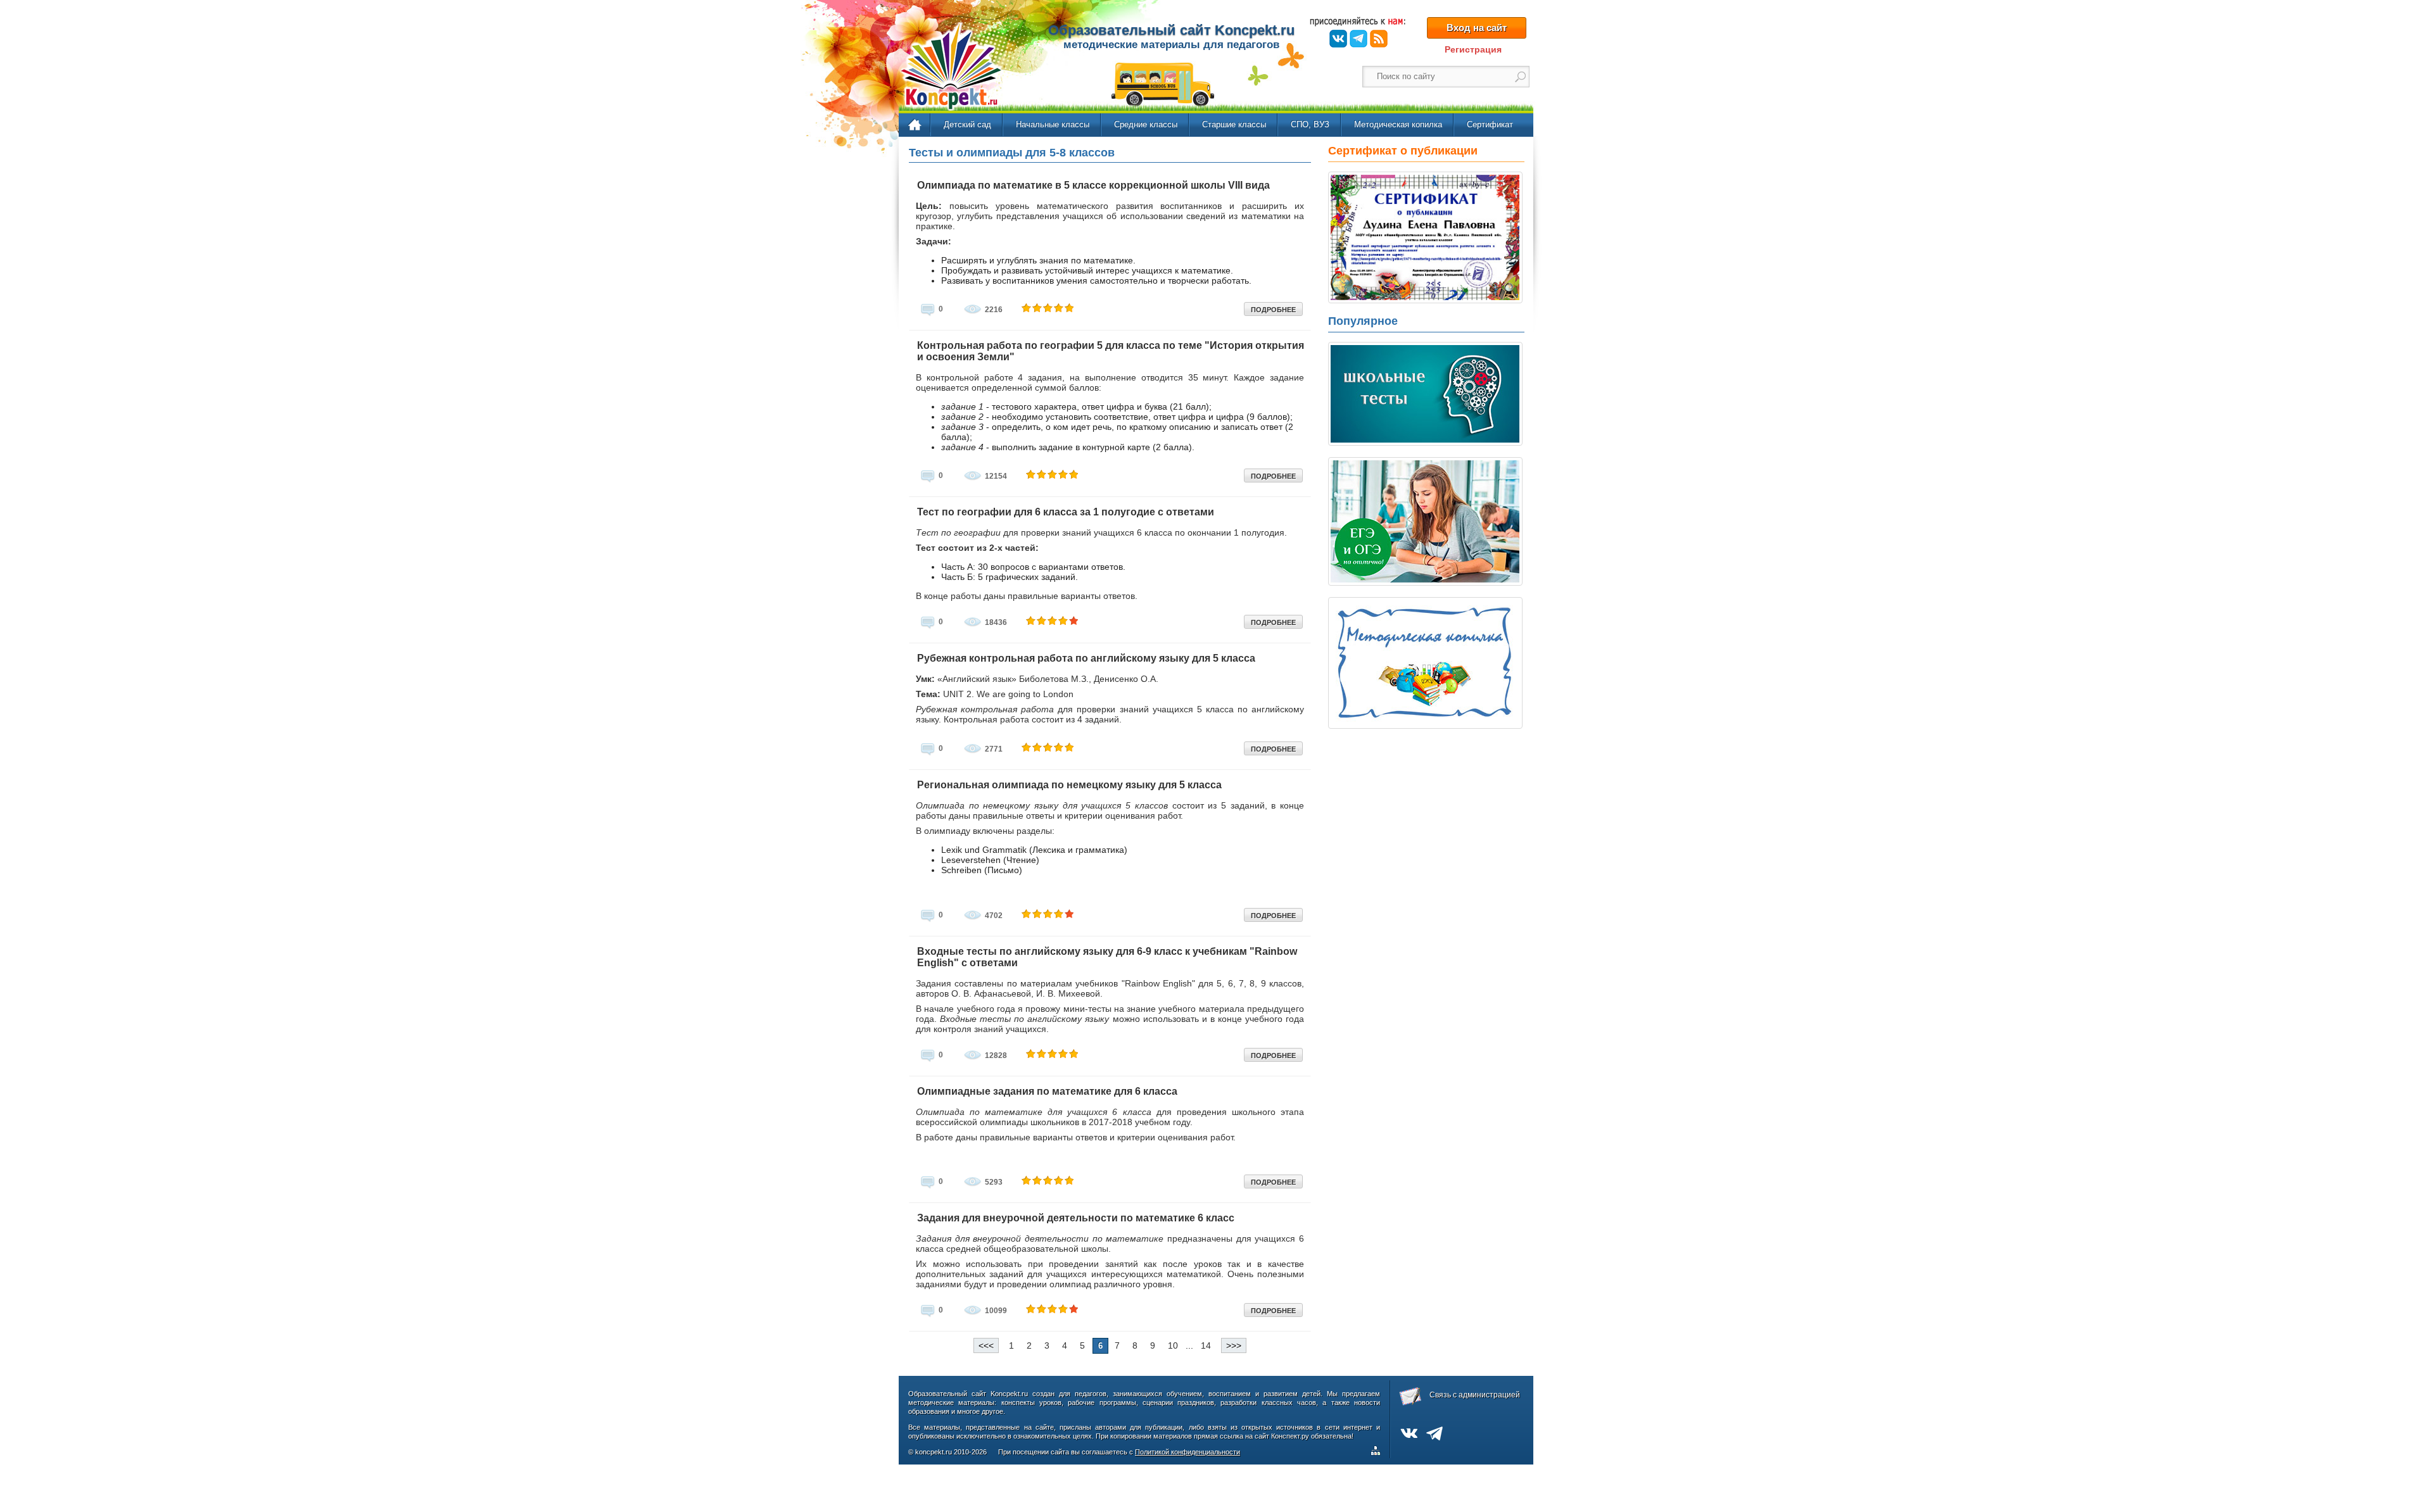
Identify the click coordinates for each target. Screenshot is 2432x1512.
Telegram (1358, 38)
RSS (1379, 38)
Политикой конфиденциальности (1187, 1452)
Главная (915, 125)
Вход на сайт (1477, 27)
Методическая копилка (1398, 124)
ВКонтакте (1338, 38)
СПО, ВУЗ (1310, 124)
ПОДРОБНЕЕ (1273, 309)
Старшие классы (1234, 124)
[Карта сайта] (1378, 1452)
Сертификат (1490, 124)
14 (1206, 1345)
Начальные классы (1052, 124)
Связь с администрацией (1474, 1394)
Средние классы (1145, 124)
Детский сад (967, 124)
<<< (986, 1345)
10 (1173, 1345)
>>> (1233, 1345)
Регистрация (1473, 49)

────────────────────────────────────────

WORK ORDER: In the copy, omit the pictures and reproduce every entry exactly.

RESPONSE TO THIS TASK:
Identify the click coordinates for each target. Screenshot is 2432x1512.
Telegram (1358, 38)
RSS (1379, 38)
Политикой конфиденциальности (1187, 1452)
Главная (915, 125)
Вход на сайт (1477, 27)
Методическая копилка (1398, 124)
ВКонтакте (1338, 38)
СПО, ВУЗ (1310, 124)
ПОДРОБНЕЕ (1273, 309)
Старшие классы (1234, 124)
[Карта сайта] (1378, 1452)
Сертификат (1490, 124)
14 (1206, 1345)
Начальные классы (1052, 124)
Связь с администрацией (1474, 1394)
Средние классы (1145, 124)
Детский сад (967, 124)
<<< (986, 1345)
10 (1173, 1345)
>>> (1233, 1345)
Регистрация (1473, 49)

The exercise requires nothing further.